--- Start DATASET CONTENT ---
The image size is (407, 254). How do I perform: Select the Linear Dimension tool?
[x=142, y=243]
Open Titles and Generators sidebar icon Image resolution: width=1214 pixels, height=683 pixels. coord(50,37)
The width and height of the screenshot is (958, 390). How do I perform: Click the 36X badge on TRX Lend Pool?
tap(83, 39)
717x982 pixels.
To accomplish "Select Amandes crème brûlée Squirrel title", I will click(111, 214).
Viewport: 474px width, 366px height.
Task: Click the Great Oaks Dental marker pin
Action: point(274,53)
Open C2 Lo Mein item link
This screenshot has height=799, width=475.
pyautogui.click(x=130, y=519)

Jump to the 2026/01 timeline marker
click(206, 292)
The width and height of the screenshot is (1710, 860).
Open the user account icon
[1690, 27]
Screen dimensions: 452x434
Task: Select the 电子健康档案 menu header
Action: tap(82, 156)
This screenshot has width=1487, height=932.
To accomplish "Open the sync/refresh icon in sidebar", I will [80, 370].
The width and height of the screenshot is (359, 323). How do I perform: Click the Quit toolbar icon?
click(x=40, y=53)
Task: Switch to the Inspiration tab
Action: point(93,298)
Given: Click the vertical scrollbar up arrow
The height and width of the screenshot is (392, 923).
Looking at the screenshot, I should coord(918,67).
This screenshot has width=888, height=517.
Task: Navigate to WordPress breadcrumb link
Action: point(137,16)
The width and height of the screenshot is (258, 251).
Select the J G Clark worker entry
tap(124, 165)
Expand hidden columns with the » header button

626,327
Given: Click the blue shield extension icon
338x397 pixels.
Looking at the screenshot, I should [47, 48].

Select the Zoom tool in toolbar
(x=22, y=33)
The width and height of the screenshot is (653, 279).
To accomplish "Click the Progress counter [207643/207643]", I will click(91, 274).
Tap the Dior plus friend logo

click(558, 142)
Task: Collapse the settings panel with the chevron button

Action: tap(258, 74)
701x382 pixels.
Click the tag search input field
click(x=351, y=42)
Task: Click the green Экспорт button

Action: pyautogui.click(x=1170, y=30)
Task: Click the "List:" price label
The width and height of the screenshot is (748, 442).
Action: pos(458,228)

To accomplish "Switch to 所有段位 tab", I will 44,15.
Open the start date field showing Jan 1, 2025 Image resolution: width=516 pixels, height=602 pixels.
--- End DATASET CONTENT ---
◆ **SHORT PROBLEM**: Copy every item above, line for line, with no changes.

◆ **THE SOLUTION**:
The image size is (407, 254). How do I perform: Select the Linear Dimension tool?
[x=142, y=243]
Open Titles and Generators sidebar icon Image resolution: width=1214 pixels, height=683 pixels. coord(50,37)
The width and height of the screenshot is (958, 390). How do I perform: Click the 36X badge on TRX Lend Pool?
tap(83, 39)
717x982 pixels.
To accomplish "Select Amandes crème brûlée Squirrel title", I will click(111, 214).
Viewport: 474px width, 366px height.
Task: Click the Great Oaks Dental marker pin
Action: point(274,53)
Open C2 Lo Mein item link
This screenshot has height=799, width=475.
pyautogui.click(x=130, y=519)

Jump to the 2026/01 timeline marker
click(206, 292)
The width and height of the screenshot is (1710, 860).
Open the user account icon
[1690, 27]
Screen dimensions: 452x434
Task: Select the 电子健康档案 menu header
Action: tap(82, 156)
This screenshot has width=1487, height=932.
To accomplish "Open the sync/refresh icon in sidebar", I will [80, 370].
The width and height of the screenshot is (359, 323). How do I perform: Click the Quit toolbar icon?
click(x=40, y=53)
Task: Switch to the Inspiration tab
Action: point(93,298)
Given: Click the vertical scrollbar up arrow
The height and width of the screenshot is (392, 923).
Looking at the screenshot, I should coord(918,67).
This screenshot has width=888, height=517.
Task: Navigate to WordPress breadcrumb link
Action: point(137,16)
The width and height of the screenshot is (258, 251).
Select the J G Clark worker entry
tap(124, 165)
Expand hidden columns with the » header button

626,327
Given: Click the blue shield extension icon
338x397 pixels.
Looking at the screenshot, I should [47, 48].

Select the Zoom tool in toolbar
(x=22, y=33)
The width and height of the screenshot is (653, 279).
To accomplish "Click the Progress counter [207643/207643]", I will click(91, 274).
Tap the Dior plus friend logo

click(558, 142)
Task: Collapse the settings panel with the chevron button

Action: tap(258, 74)
701x382 pixels.
Click the tag search input field
click(x=351, y=42)
Task: Click the green Экспорт button

Action: pyautogui.click(x=1170, y=30)
Task: Click the "List:" price label
The width and height of the screenshot is (748, 442).
Action: pos(458,228)

To accomplish "Switch to 所有段位 tab", I will 44,15.
Open the start date field showing Jan 1, 2025 Image resolution: width=516 pixels, height=602 pixels.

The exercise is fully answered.